Hierarchical control of dc microgrids with constant power loads

This dissertation proposes general methodologies for designing hierarchical control schemes for dc microgrids loaded by constant power loads (CPLs). CPLs form a major proportion of the system loads in many microgrids. Without proper control, CPLs present destabilizing effect at the dc microgrid. In addition to stable operation of microgrid, proper current sharing among paralleled sources is essential. The proposed hierarchical control strategy consists of two control levels. The lower level consists of droop-based primary controllers which enables current-sharing among paralleled sources and also damps limit cycle oscillations due to CPLs. The higher level consists of secondary controller which compensates for voltage deviations due to primary controller. This higher level is implemented either as autonomous controllers or as a centralized controller. In the case of autonomous secondary controllers, they operate alongside of primary controllers in each of the paralleled converters. In the case of centralized secondary controller, a remote secondary controller uses a high speed communication link to communicate to local controllers.
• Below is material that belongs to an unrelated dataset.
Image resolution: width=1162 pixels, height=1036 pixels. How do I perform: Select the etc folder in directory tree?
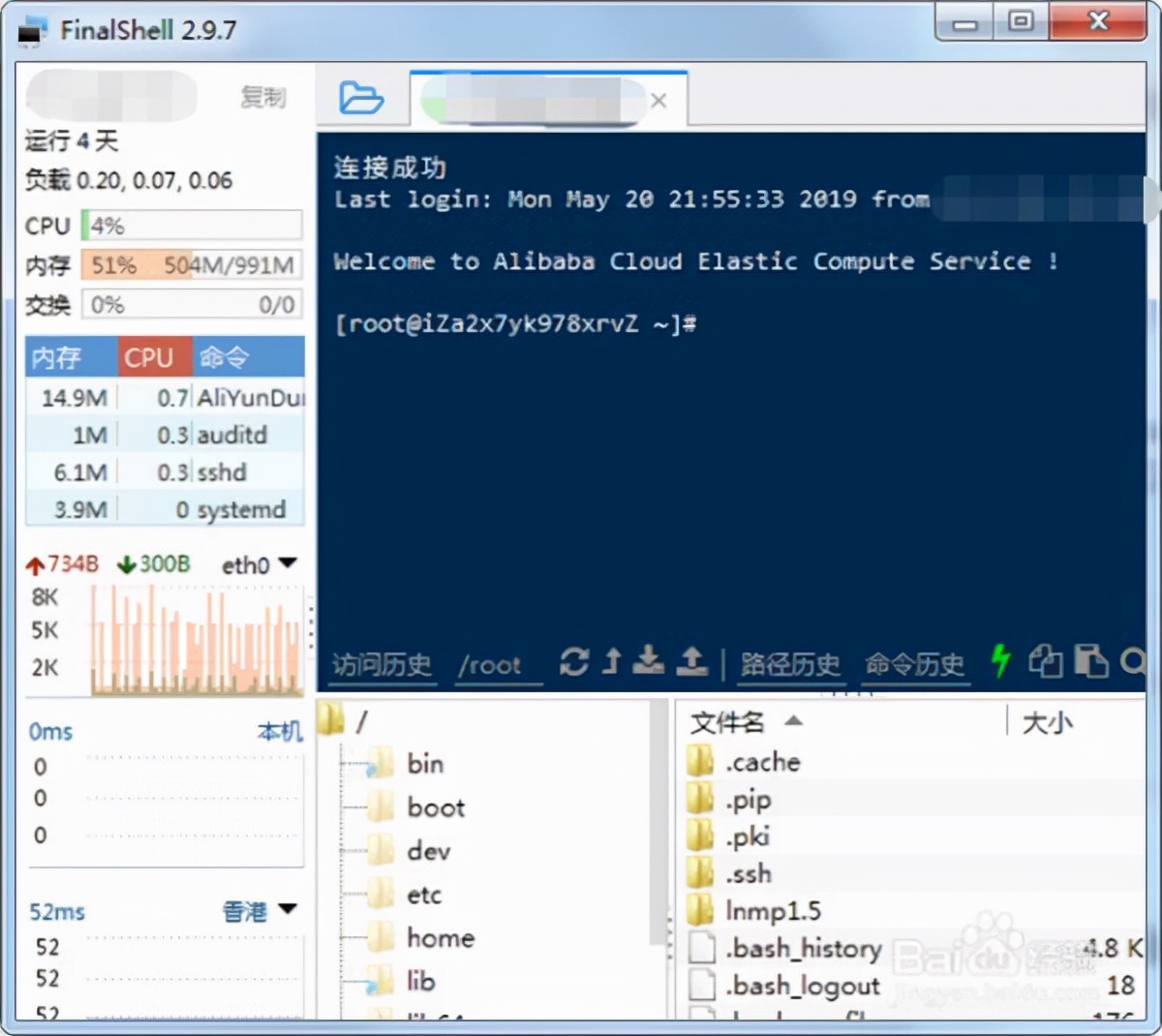click(x=424, y=895)
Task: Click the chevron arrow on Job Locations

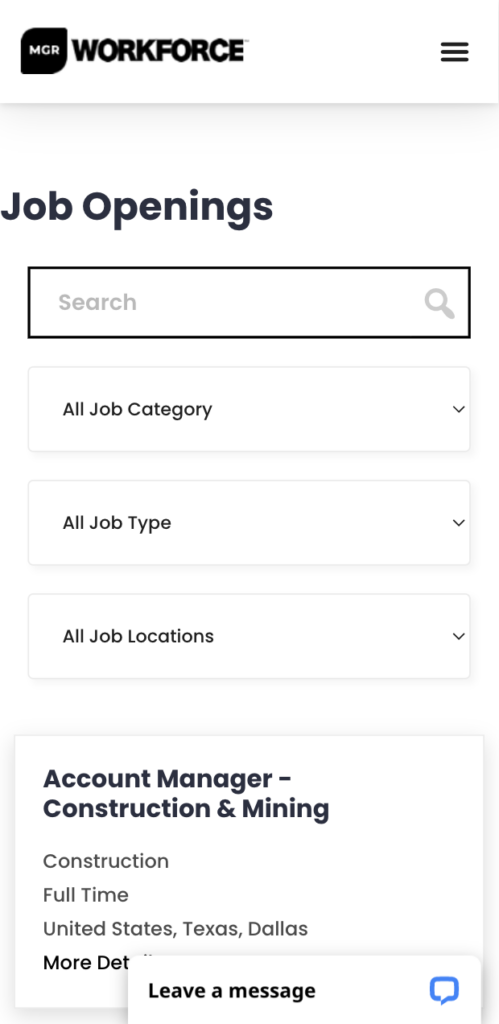Action: coord(459,636)

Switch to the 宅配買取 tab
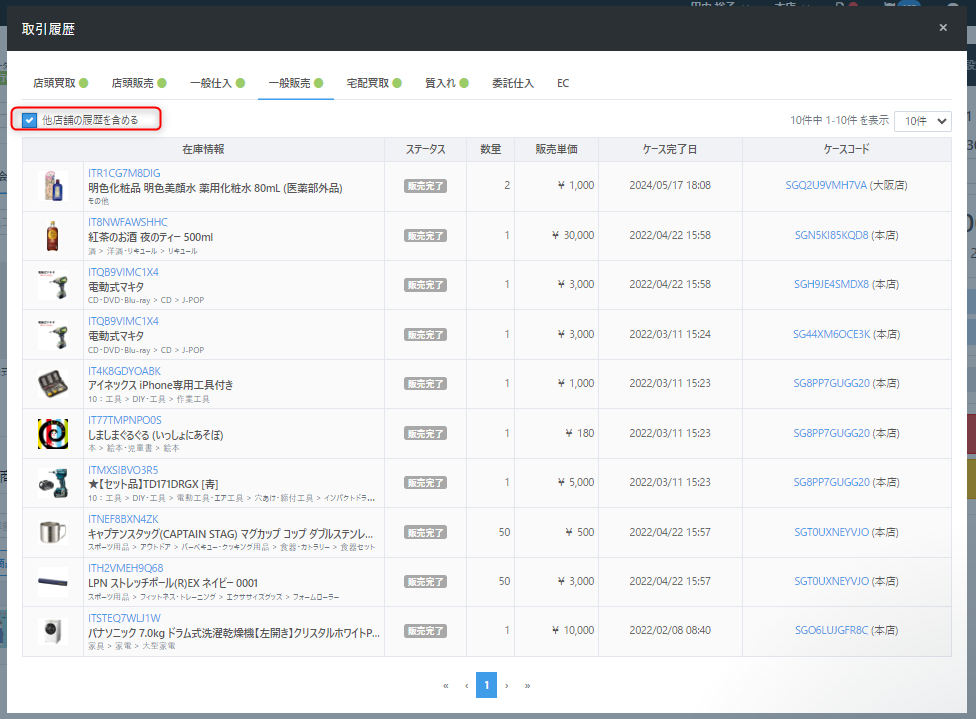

Interfacing sources with different characteristics and voltage ranges necessitates the use of complex converter topologies. As an initial step towards implementing hierarchical control scheme for such microgrids with CPLs, a linear controller is proposed for dc microgrids with standalone SEPIC, Cuk and Zeta converters. During the first stage of the two stage controller, limit cycle oscillations are damped by inserting a virtual resistance in series with the converter input inductor. During the second stage, an integral controller is added to the first stage to compensate for voltage deviations. For microgrids containing different converter topologies, stability of equilibrium points is examined and stability conditions are derived and explained. Experiments performed on a prototype microgrid are used to verify the proposed control laws. Expanding study on stability of microgrids, the maximum real power load in a dc microgrid bus is traced geometrically. The generalized circle diagram approach used in a conventional power system is modified for this purpose. The different types of buses present in a dc microgrid are described and the locus of operating points is obtained. The proposed method is verified by simulations on an example dc microgrid.